PROBLEM DESCRIPTION:
Return only the number of lines in the records below where the string "title" shows up.

MATERIAL FOR THE TASK:

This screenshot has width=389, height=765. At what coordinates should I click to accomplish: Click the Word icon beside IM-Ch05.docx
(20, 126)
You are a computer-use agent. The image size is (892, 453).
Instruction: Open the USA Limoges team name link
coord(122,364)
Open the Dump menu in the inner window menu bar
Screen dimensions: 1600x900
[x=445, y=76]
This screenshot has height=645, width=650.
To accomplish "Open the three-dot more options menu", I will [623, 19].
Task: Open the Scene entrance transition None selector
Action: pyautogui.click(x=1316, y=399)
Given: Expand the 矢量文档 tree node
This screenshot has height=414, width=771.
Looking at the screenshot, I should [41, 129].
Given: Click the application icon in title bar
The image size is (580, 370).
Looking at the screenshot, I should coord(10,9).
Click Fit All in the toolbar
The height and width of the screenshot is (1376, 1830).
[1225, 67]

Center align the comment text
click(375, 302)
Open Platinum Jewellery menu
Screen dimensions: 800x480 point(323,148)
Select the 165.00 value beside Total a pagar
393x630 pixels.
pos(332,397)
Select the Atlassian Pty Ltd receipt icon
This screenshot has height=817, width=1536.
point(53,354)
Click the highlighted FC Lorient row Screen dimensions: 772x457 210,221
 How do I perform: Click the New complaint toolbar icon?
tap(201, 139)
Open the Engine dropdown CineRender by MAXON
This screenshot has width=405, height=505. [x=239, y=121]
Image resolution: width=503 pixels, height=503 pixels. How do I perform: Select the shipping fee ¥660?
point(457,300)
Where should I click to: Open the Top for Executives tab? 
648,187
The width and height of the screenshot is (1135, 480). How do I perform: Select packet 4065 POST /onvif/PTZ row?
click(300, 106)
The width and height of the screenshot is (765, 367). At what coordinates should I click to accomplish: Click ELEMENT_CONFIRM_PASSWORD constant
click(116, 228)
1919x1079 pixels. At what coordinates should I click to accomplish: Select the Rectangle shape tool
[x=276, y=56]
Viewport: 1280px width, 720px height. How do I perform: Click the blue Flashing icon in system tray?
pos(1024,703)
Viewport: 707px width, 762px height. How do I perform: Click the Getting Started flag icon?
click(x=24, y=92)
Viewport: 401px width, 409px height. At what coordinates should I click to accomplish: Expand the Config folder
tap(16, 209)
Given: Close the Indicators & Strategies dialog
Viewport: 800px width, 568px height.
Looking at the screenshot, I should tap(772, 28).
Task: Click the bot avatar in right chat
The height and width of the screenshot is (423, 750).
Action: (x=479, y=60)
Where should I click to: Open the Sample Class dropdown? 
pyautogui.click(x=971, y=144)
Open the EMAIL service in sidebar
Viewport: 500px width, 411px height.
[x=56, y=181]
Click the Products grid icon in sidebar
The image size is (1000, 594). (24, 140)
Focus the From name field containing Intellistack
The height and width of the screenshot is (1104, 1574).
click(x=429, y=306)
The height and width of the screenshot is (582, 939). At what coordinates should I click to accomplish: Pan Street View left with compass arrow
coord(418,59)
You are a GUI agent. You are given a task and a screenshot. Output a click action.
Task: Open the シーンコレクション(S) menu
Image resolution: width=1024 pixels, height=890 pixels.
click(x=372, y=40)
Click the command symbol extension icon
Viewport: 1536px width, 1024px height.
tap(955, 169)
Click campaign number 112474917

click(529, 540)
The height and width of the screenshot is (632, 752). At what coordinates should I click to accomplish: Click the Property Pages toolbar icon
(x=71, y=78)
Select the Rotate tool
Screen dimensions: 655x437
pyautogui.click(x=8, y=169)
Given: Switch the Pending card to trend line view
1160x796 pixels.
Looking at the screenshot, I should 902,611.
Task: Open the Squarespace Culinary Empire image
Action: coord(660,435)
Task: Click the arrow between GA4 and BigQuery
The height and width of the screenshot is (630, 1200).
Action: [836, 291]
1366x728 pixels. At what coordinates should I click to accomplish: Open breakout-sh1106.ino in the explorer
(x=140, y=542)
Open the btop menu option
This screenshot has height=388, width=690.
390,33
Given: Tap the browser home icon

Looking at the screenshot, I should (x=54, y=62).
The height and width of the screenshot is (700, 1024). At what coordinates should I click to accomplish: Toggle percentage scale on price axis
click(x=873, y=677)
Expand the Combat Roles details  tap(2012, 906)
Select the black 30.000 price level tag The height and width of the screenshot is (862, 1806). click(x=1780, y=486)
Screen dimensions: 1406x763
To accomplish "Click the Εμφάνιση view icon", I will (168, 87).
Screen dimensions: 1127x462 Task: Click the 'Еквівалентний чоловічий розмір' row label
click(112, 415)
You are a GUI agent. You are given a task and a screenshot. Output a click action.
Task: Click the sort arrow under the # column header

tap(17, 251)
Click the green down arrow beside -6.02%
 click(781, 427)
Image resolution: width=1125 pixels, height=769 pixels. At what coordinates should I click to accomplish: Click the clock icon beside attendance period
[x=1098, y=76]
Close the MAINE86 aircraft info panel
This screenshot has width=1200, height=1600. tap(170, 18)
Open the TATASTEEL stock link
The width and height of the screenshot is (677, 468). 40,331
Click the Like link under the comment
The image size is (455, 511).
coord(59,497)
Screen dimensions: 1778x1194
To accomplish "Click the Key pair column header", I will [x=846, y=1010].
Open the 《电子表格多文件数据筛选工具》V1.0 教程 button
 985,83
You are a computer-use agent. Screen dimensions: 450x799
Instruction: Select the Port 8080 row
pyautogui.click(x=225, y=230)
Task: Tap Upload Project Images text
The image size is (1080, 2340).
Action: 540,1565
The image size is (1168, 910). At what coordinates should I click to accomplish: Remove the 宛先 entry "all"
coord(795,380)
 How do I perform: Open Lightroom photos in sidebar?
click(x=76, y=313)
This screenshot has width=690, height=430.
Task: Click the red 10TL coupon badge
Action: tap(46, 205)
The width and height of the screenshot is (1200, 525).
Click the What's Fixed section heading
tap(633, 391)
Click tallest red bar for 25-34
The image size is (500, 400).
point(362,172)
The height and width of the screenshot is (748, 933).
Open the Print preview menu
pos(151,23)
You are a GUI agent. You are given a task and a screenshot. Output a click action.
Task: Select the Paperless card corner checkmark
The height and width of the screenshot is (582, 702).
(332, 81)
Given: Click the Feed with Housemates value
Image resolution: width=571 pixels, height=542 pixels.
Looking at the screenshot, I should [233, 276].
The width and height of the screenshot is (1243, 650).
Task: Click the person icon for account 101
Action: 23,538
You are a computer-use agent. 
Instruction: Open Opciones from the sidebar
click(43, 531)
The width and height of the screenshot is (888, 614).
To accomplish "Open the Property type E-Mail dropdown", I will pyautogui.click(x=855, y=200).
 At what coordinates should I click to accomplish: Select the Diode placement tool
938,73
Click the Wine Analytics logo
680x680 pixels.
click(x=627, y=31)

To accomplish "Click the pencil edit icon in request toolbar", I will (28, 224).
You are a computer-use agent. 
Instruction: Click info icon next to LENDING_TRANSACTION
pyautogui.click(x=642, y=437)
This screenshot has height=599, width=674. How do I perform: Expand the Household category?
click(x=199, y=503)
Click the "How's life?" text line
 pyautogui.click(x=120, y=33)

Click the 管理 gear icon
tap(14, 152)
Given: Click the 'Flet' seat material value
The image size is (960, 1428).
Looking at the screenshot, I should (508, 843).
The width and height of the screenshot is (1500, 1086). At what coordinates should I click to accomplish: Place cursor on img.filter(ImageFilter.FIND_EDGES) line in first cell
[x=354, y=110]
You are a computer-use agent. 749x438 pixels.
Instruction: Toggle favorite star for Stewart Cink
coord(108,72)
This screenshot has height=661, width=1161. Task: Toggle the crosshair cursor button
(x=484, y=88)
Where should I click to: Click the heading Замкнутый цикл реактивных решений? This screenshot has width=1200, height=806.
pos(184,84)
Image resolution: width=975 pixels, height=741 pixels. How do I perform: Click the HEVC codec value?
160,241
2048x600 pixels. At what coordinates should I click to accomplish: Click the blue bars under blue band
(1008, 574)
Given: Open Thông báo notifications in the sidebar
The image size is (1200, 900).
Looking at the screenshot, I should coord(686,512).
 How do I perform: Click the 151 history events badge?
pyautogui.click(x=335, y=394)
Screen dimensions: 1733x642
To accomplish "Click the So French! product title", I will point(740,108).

ANSWER SECTION:
2